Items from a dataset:
-- Opening Marker --
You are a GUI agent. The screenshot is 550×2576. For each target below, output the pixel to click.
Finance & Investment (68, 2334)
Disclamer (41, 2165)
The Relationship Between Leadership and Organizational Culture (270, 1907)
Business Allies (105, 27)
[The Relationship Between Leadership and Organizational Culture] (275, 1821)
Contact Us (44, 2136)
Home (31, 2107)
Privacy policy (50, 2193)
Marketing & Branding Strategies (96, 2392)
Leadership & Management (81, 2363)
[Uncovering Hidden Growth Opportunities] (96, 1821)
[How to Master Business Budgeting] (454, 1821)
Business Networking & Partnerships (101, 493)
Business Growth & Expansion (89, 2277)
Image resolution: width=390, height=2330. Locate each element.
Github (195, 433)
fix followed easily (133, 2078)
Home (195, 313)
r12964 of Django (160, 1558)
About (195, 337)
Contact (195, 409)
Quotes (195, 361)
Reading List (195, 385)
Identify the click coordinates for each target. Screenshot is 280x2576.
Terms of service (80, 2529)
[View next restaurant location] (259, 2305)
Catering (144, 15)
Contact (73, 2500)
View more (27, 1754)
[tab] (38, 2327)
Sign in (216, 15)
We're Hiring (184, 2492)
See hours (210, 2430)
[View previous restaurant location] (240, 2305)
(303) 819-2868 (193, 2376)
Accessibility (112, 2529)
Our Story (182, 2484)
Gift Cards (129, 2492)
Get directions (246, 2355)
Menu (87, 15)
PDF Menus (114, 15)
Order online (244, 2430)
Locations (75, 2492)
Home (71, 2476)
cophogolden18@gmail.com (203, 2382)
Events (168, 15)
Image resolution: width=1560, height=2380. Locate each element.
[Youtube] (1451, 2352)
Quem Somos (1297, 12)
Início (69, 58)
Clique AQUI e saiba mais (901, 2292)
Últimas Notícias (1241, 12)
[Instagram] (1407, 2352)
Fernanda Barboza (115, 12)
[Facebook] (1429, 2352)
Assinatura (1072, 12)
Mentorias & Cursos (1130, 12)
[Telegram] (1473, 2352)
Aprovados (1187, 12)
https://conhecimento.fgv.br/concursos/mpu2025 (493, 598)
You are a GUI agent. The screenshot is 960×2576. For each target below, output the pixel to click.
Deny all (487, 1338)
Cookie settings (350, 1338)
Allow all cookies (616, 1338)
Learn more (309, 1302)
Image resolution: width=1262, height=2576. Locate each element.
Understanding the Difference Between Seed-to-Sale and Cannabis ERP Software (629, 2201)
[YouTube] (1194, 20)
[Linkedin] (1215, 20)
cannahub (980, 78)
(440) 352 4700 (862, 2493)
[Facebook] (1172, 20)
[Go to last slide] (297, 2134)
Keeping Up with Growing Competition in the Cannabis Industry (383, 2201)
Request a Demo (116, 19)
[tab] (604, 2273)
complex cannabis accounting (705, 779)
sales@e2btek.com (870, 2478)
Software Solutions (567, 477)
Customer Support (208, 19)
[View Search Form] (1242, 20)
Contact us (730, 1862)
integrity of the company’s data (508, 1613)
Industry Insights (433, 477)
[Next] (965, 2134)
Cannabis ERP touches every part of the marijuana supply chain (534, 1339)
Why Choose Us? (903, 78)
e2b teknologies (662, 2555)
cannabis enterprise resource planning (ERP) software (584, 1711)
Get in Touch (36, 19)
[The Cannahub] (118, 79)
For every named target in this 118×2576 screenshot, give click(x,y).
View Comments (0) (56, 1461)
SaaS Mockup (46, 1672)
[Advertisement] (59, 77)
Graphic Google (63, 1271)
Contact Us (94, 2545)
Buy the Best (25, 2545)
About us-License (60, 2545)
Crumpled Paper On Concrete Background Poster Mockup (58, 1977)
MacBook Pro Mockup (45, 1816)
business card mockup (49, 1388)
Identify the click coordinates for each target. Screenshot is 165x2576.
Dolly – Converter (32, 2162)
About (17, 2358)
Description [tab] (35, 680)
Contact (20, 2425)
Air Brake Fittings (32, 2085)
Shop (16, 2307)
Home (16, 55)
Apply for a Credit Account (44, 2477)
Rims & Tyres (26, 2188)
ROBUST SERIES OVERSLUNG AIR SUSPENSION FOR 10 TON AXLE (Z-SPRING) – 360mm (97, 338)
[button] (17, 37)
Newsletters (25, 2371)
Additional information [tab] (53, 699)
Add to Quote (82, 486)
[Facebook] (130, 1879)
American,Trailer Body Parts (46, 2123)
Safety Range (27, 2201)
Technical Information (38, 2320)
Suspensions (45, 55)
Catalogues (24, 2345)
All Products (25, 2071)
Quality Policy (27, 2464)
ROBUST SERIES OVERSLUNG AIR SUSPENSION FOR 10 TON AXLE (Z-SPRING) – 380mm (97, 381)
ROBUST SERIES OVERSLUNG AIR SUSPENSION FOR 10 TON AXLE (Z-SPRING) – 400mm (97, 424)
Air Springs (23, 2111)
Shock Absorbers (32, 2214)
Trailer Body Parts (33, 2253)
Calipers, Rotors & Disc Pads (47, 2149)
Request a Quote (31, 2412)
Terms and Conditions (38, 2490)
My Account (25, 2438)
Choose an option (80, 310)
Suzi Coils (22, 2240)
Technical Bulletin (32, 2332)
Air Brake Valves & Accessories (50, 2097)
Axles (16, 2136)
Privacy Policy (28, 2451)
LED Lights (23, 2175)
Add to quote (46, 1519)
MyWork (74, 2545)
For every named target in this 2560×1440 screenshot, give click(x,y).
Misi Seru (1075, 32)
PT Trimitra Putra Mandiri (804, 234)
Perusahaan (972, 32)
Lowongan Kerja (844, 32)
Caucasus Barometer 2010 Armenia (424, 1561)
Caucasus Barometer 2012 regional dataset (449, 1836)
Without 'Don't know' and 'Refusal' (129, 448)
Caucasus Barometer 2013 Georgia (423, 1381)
-- Closing Marker --
Show the lines of the entries that include the string "Industry", copying each in full.

Keeping Up with Growing Competition in the Cannabis Industry (383, 2201)
Industry Insights (433, 477)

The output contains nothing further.